Deputado Eduardo Valverde - Por que há discriminação? Será que depende meramente da
vontade do Governo ou do Estado? É evidente que não. Dois projetos em especial tramitam
há um bom tempo na Câmara dos Deputados. Um deles prevê a expropriação de terras
onde haja atividade análoga a trabalho escravo. Até hoje está para ser votado. Volta e meia,
há um tipo de artifício regimental que adia a sua votação. O outro projeto refere-se ao novo
Estatuto dos Povos Indígenas, que estabelece ações afirmativas e condições básicas para
que o integrante dos povos indígenas passe a ser um cidadão como qualquer outro e não
cidadão de segunda categoria, como no caso do estatuto anterior, criado no regime militar.
Vários outros projetos a respeito de cotas tramitam desde 1995 na Casa. Trata-se de um
tabu, conforme constatado anteriormente. Não basta tão-somente a vontade do Presidente
Lula, que corajosamente apresentou esse projeto, de iniciativa do Poder Executivo; é
necessária também a de alguns Deputados, que abraçarão, incontinenti, essa matéria,
independentemente do seu teor.
Este o nosso desafio, dos Parlamentares: como fazer com que a sociedade que nos ouve
se mobilize e, majoritariamente, abrace essa causa? Isso não depende apenas da vontade
política do Governo. Em tese, aqui está expressa a vontade popular. A representação da
sociedade civil, que se expressa por meio do Parlamento, é que colocará resistência a tudo
isso ou não. Diferentemente dos meus companheiros mais à esquerda, que acreditam que
é possível, com um decreto ou uma medida provisória, acabar com a discriminação ou fazer
reformas profundas, dependendo-se meramente da vontade de uma só pessoa, entendo
que temos que construir, junto com a sociedade brasileira, um movimento de hegemonia
que possa trazer a verdadeira igualdade racial no Brasil. Os preconceitos seriam rompidos
mediante uma consciência social. Isso não depende somente do Estado brasileiro, mas
principalmente da sociedade, onde fervilham todas as contradições relativas à
desigualdade.
Louvo os membros da Comissão por terem provocado este debate. Vários outros deverão
ser promovidos nesta Casa para construir um pensamento dominante que possa convencer
o lado mais reacionário do Parlamento brasileiro a transformar essa proposta em uma lei
positiva do Estado. É preciso que a sociedade a entenda e lhe dê legitimidade.

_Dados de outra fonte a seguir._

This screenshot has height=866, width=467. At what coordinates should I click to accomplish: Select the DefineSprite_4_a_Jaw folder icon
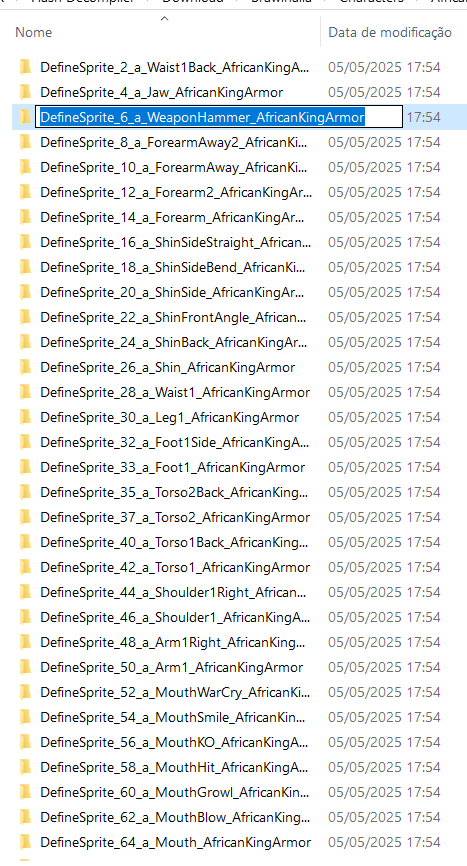[x=25, y=92]
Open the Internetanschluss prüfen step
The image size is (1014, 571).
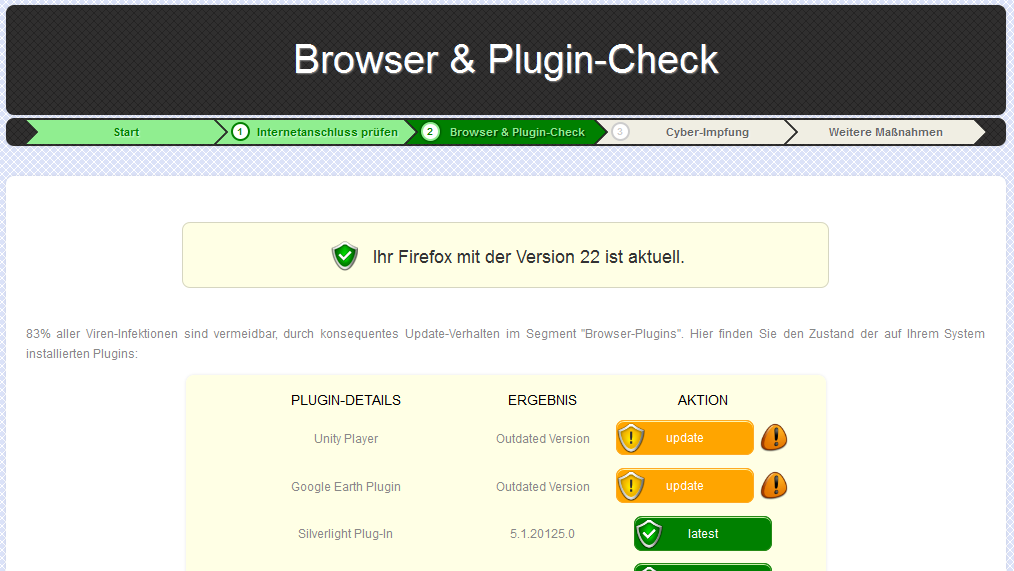[327, 132]
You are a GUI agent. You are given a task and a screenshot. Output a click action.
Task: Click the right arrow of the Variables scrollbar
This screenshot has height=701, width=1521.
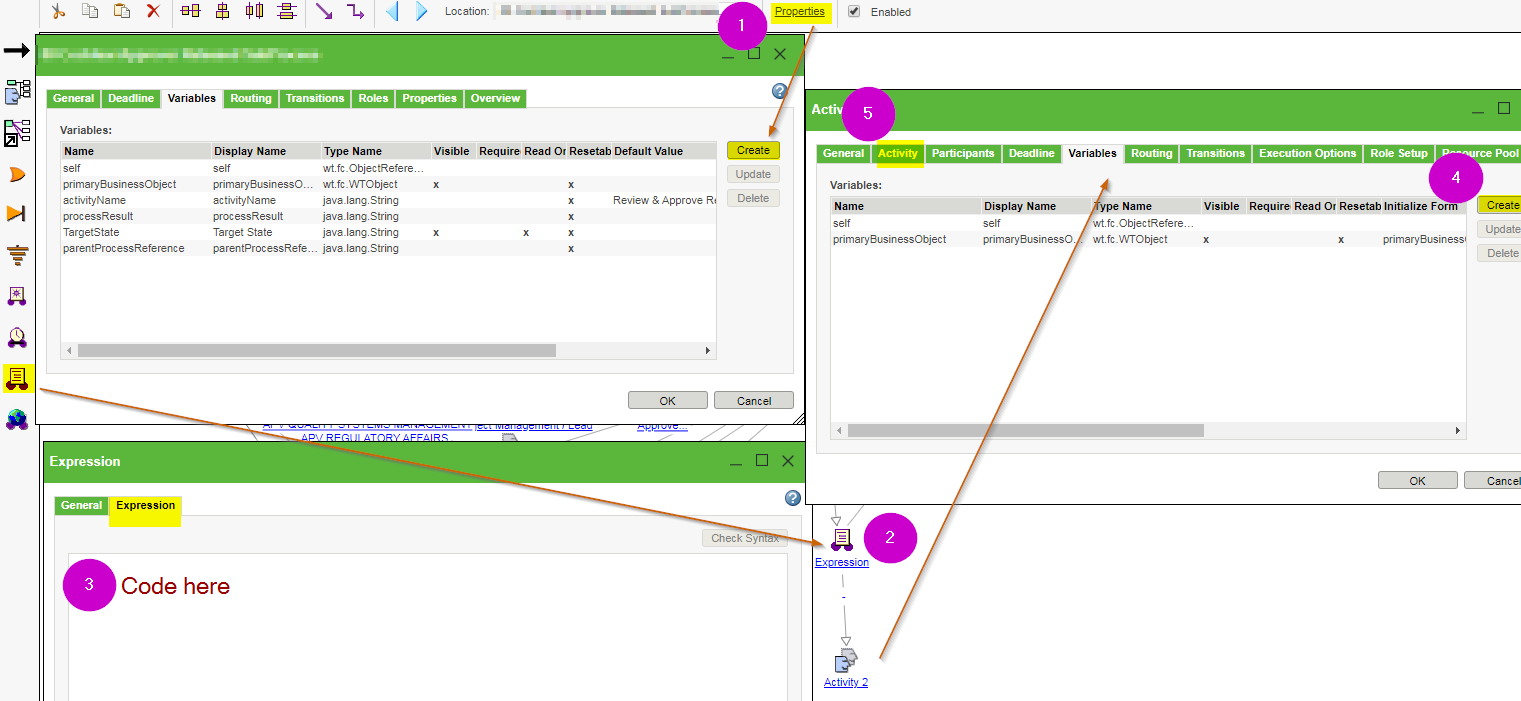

Não basta apenas que haja legalidade, formalidade no processo legislativo. É preciso
legitimidade, para que a matéria seja aceita, valha como lei e como crença. Segundo Bobbio,
temos que transformar as nossas ações e os nossos pensamentos em crença social. O
simbolismo ideológico se esvai com o tempo, mas a crença fica enraizada em nossas
mentes e nos molda o comportamento.
Por que nas universidades públicas, notadamente nas federais, há tanta resistência a esse
programa de inclusão social? Por que apenas 1 universidade pública federal, no caso a UnB,
que seria uma universidade elitista, já que fica na Capital do País, adotou o sistema de
cotas? Por que as demais universidades federais, valendo-se da autonomia universitária,
não implementaram algum programa, pelo menos o mais simples possível?
São esses os questionamentos que apresento à Mesa.

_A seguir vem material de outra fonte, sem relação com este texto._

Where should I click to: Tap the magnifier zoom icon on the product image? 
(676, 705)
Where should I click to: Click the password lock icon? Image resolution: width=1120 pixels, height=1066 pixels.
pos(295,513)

Deputado João Grandão - Senhor Presidente da Comissão de Educação e Cultura,
Deputado Carlos Abicalil; Doutor Hédio Silva, com quem tivemos a oportunidade de
participar de outros debates; senhor Flávio Roberto, Frei David Raimundo, caro
representante da UBES, desejo cumprimentar a companheira Maria José de Jesus Alves
Cordeiro, Pró-Reitora de Ensino da Universidade Estadual de Mato Grosso do Sul, moradora
da cidade de Dourados — onde resido há aproximadamente 26 anos —, pela competência,
pela luta e pela forma como conduziu esse processo.
Isso me deixa, evidentemente, muito envaidecido. Durante período não muito longo,
trabalhamos juntos na Universidade Federal de Mato Grosso do Sul — eu, no curso de
História; ela, no de Pedagogia.
Deixo registrados meus parabéns às entidades pela participação. Parabenizo ainda os
autores do requerimento que deu origem a este evento, Deputados Luiz Alberto, Gilmar
Machado e Iara Bernardi. Pelo fato de não ter assento nesta Comissão, fiquei impossibilitado
de subscrevê-lo.
Recentemente, senhor Flávio Roberto, no II Encontro de Parlamentares Negras e Negros
das Américas, realizado na Colômbia, debatemos sobre a questão racial no Parlamento
brasileiro — que, aliás, será de fundamental importância para nós, no sentido de
concretizarmos o sonho de instituir o Parlamento Afro-Descendente das Américas e do
Caribe. Percebemos, por meio de conversas com os representantes dos movimentos, que
lá a situação não é diferente da de outros países.
A impressão que têm é que o Brasil é um país democrático e onde não há racismo de forma
alguma. Muitas pessoas que participaram do debate — conversei sobre isso com o
Deputado Luiz Alberto — citaram o Brasil como exemplo de democracia racial. Tivemos que
dissolver essa impressão que eles têm lá fora. Em todos os debates de que participamos,
fizemos questão de dizer que no Brasil o racismo e a discriminação são constantes. Costumo
dizer que somente o negro, porque viveu ou vive determinadas situações, pode saber
realmente o significado da discriminação. Não há outra forma de senti-la.
Essa situação aconteceu comigo, em visita a um Ministério. Cheguei lá acompanhado de
uma pessoa de cor branca. Quem nos atendeu dirigiu-se a essa pessoa e, com a maior
naturalidade, disse: "Pode entrar, Deputado". É que eu não usava o bóton de Deputado.
Estou usando-o hoje por acaso, mas não costumo usá-lo para fins de identificação. Isso não
é uma forma de discriminação? Claro que é. A desculpa que deu para justificar o erro foi a
seguinte: "Desculpe-me, mas é que o senhor não estava identificado com o bóton". Então,
eu lhe perguntei: "Mas o rapaz está identificado com o bóton?" Ele não estava identificado
com o bóton, porque não era Deputado.
É por esses exemplos, citados de forma resumida, que desejo dizer que temos de fazer
avançar essa luta. Por mais que façamos, ainda é pouco para resolvermos essa causa.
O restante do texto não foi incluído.